How does your current work relate to your graduate degree?

My degree was really all about development, with a specific focus on learning and skill attainment. The work that I do now flows directly from that education and the many truly unique and amazing experiences I had as a graduate student. I think probably the most influential aspect of my graduate work has to be the different placements I had along the way in a wide variety of community settings, AND also the relationships I was able to foster with key members of the early childhood and school communities across BC.

What do you like and what do you find challenging about your current position?

My current position is amazing in that it is so different every single day. There is no opportunity to stagnate or become bored as I am faced with new and varied challenges and opportunities at every turn. I enjoy that I continue to delve into research as a scientist practitioner, meet all sorts of interesting people, and learn new skills as I continue to develop my business.

Is your current career path as you originally intended?

Absolutely! While I could not have imagined the amazing opportunities I have had, I always knew that the end goal was to work in a wonderfully inclusive environment, with like-minded people, focused solely on the health and well-being of "our" children.

What motivated you to pursue graduate work at UBC?

The freedom to carry on and do the work that I now do! I always knew that education was the way through, and to do the work that I am doing a PhD is a must.

What did you enjoy the most about your time as a graduate student at UBC?

The best part of my education was the people that I met along the way. I am thrilled to count among my team of clinicians several of my graduate school colleagues, which goes to show how important these formative relationships are as we move on with our lives. I also met amazing researchers during my time at UBC who were involved with incredibly important and pivotal work on the world stage in terms of understanding what children need to grow in the best possible way. I still often reflect on how lucky I was to have had these experiences and met such amazing people!

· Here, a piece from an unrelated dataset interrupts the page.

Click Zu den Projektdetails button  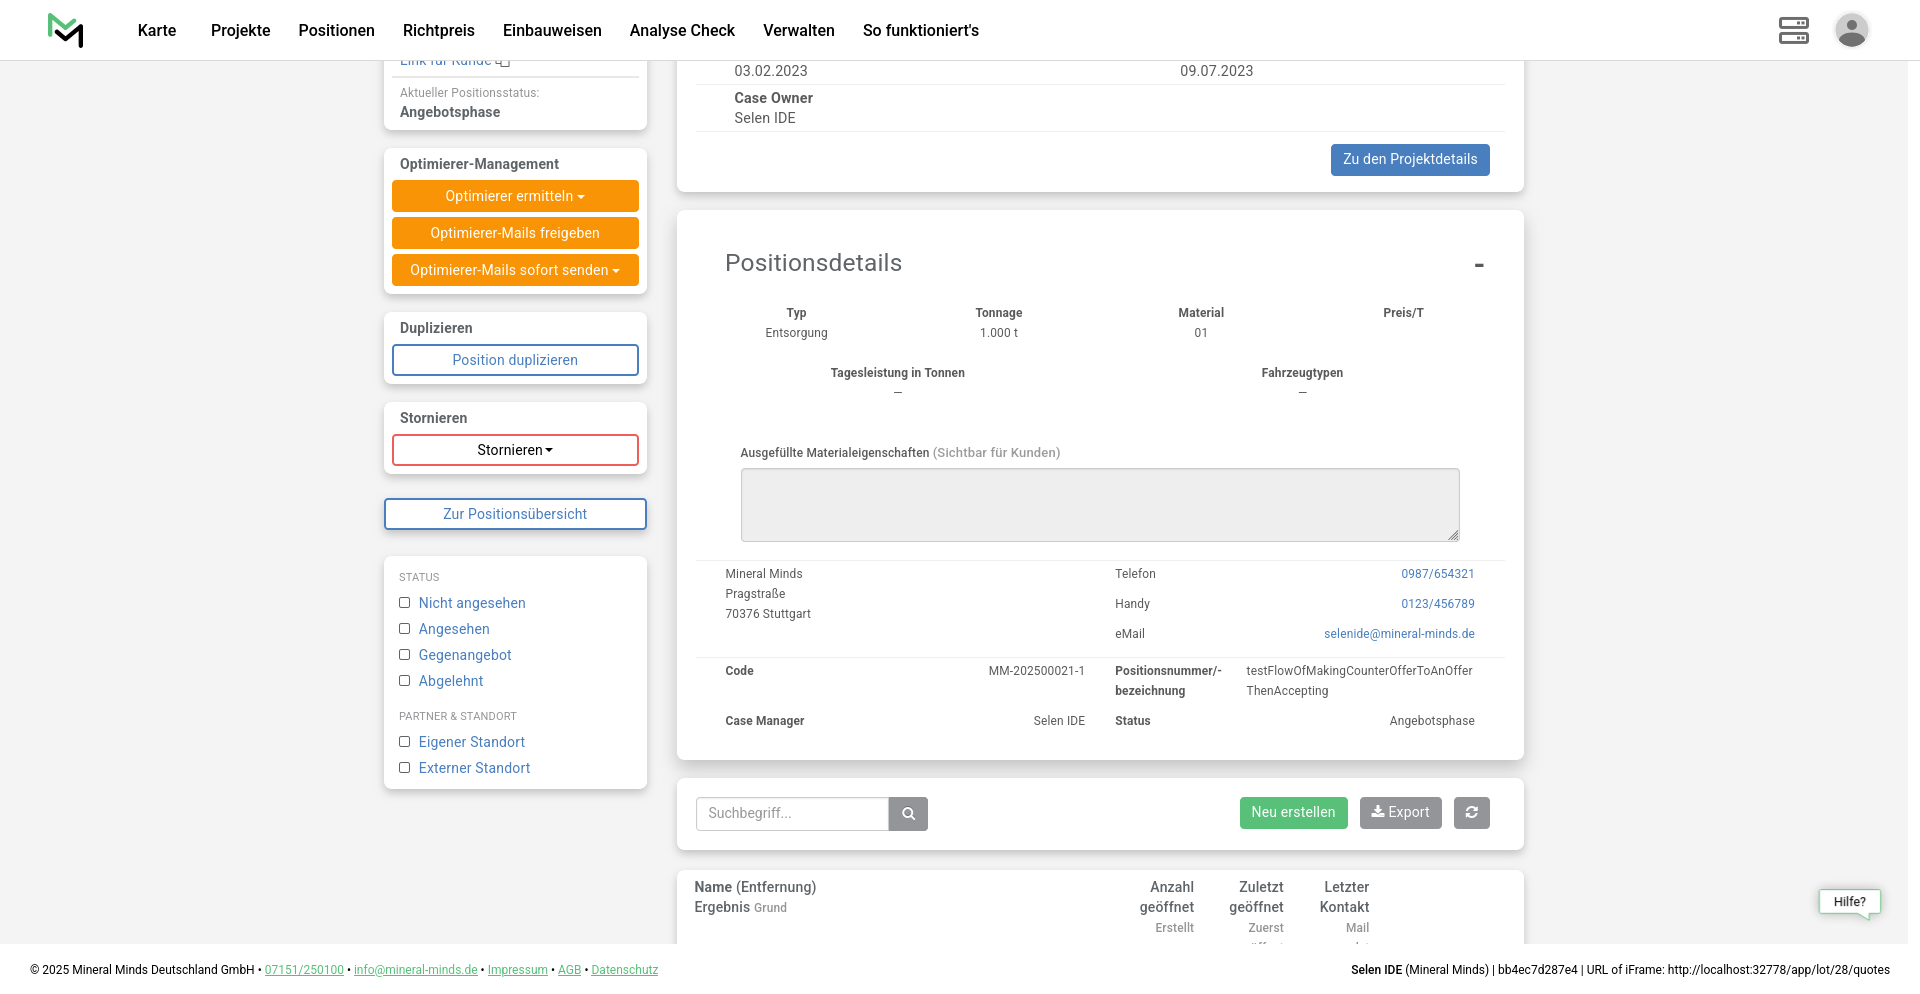point(1409,160)
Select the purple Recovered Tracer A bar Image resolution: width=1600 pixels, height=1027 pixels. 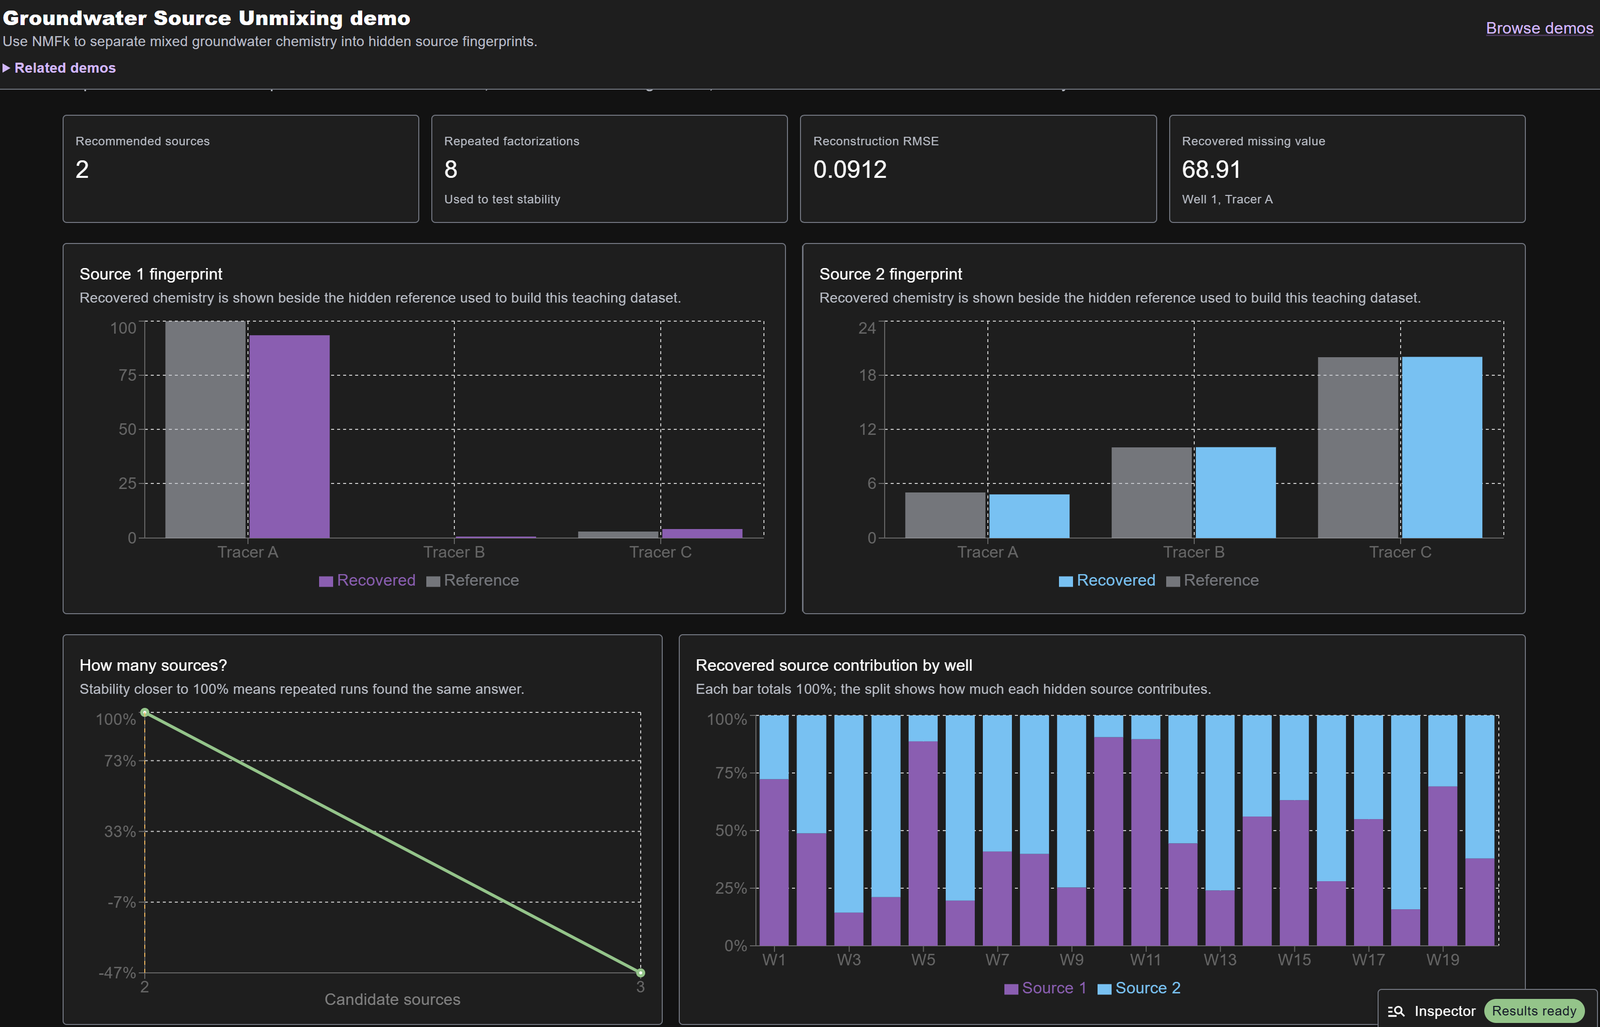pos(290,436)
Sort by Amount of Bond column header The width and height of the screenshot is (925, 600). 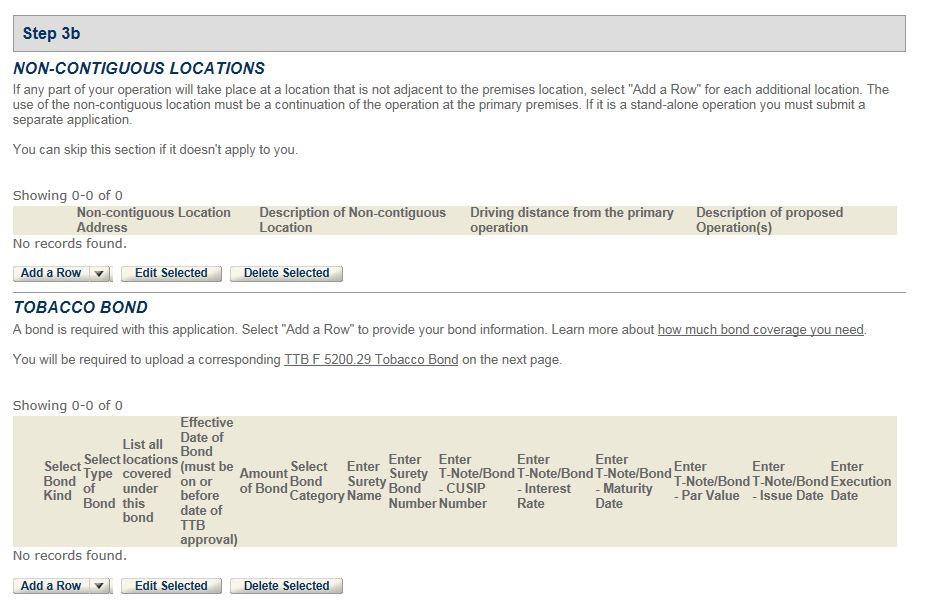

What key things did you do, or what attitudes or approaches did you have, that contributed to your success?

My attitude has always been that everything is possible. My high school principal drilled into his students that it is "not your aptitude but your attitude that determines your altitude in life". I live this out to the fullest. Where there is a will there is a way and I know that it is this tenaciousness that has allowed me to live out my dreams - professional and otherwise.

What is your best piece of advice for current graduate students preparing for their future careers?

Keep a wide open mind! You never know who you might cross paths with and how this will become significant down the road. Seek out relationships, build bridges, and make connections. Education from books is one thing but an education from marinating in the relationships and company of renowned researchers and colleagues is life-changing.

Did you have any breaks in your education?

I did have one very notable break in that my first child was born 1.5 years into my PhD. I was able to continue with my studies from a distance and reworked my course planning around spending some more time with my new baby while he was very young. Although it was a lot of work it all came together beautifully and I think probably could not have been more perfect in the time it gave me to be both a mother and a student.